Josè Mourinho si racconta sulle pagine dell’edizione portoghese del mensile GQ e svela il motivo che l’ha spinto ad accettare la panchina della Roma. Il 4 maggio scorso il club giallorosso, a sorpresa, ha svelato che il nuovo Responsabile Tecnico della Prima Squadra, a partire dalla stagione 2021-22, sarà lo Special One. Il portoghese andrà quindi a sostituire Paulo Fonseca. Mourinho neanche un mese prima era stato esonerato dalla panchina del Tottenham ma ha trovato subito un nuovo ruolo e un nuovo progetto.
José Mourinho si racconta: “Ecco perché ho scelto la Roma”

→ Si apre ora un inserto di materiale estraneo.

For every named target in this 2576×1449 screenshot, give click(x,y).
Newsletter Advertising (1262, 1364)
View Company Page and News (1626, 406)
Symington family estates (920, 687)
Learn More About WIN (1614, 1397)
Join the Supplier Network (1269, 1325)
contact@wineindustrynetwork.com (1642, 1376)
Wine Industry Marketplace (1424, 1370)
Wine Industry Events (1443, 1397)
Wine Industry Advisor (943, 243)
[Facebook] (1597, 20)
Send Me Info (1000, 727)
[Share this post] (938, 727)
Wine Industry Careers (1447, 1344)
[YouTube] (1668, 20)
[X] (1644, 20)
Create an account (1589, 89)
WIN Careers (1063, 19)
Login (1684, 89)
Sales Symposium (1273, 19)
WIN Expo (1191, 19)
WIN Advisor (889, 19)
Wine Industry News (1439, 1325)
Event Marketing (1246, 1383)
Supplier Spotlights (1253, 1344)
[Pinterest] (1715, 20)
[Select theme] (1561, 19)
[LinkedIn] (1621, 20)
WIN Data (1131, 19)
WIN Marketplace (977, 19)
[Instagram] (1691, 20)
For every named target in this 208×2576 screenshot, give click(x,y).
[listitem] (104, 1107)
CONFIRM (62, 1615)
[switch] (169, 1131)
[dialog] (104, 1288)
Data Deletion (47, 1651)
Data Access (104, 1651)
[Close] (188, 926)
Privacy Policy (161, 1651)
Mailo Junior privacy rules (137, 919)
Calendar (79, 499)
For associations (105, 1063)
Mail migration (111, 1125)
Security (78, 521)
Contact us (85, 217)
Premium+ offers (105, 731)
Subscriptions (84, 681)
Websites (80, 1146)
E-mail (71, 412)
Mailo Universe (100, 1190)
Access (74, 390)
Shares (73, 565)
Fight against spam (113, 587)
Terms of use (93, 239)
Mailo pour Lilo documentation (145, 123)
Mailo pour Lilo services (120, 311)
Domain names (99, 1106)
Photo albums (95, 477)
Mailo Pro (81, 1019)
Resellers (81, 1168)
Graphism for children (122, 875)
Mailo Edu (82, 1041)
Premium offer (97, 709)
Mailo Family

Lo Special One torna quindi in Italia dopo l’esperienza di successo con l’Inter e, ai microfoni di GQ, spiega perché ha scelto proprio i giallorossi: “La Roma mi ha contattato il giorno stesso in cui fui esonerato dal Tottenham. Mi hanno voluto fortemente, è stata una cosa istantanea o quasi, la mattina il Tottenham mi ha esonerato e il pomeriggio la Roma mi ha chiamato”.
La determinazione e l’entusiasmo dei Friedkin ha fatto il resto: “Loro mi hanno voluto, mi hanno fatto risentire la passione per il calcio che c’è in Italia e che conosco, specialmente a Roma dove non si vince un trofeo da 20 anni. I Friedkin, i nuovi proprietari, con un approccio professionale e umile, mi hanno trasmesso il loro entusiasmo per questo nuovo incredibile capitolo professionale della loro vita. Sono stati veramente obiettivi, onesti e sinceri con me. Mi hanno fatto sentire la passione per questo lavoro, mi hanno colpito per come si sono approcciati a me”.
Il portoghese ha ammesso di aver commesso alcuni errori in carriera, ma è convinto che la Roma sia la scelta giusta per lui: “Ho commesso anche io degli errori e ho sbagliato ad accettare alcuni progetti. Sono andato a Manchester in un momento di transizione, poi al Tottenham che non ha una storia di successi, e ora la Roma con una nuova proprietà. Ma in questo caso con la Roma ho percepito subito grande empatia con i Friedkin, con Pinto”.
La dirigenza giallorossa ha saputo toccare le giuste corde: “Loro hanno riacceso in me il fuoco e la passione per questo lavoro. Ho detto di sì in pochissimo tempo e ora mi tufferò in questa missione impossibile, che definisco impossibile nel senso che la gente mi considera e mi guarda considerandomi in un solo modo: un vincente. Se tornassi in Portogallo ad allenare il Belenenses o il Gil Vicente e non vincessi, non lo chiamerei un successo”.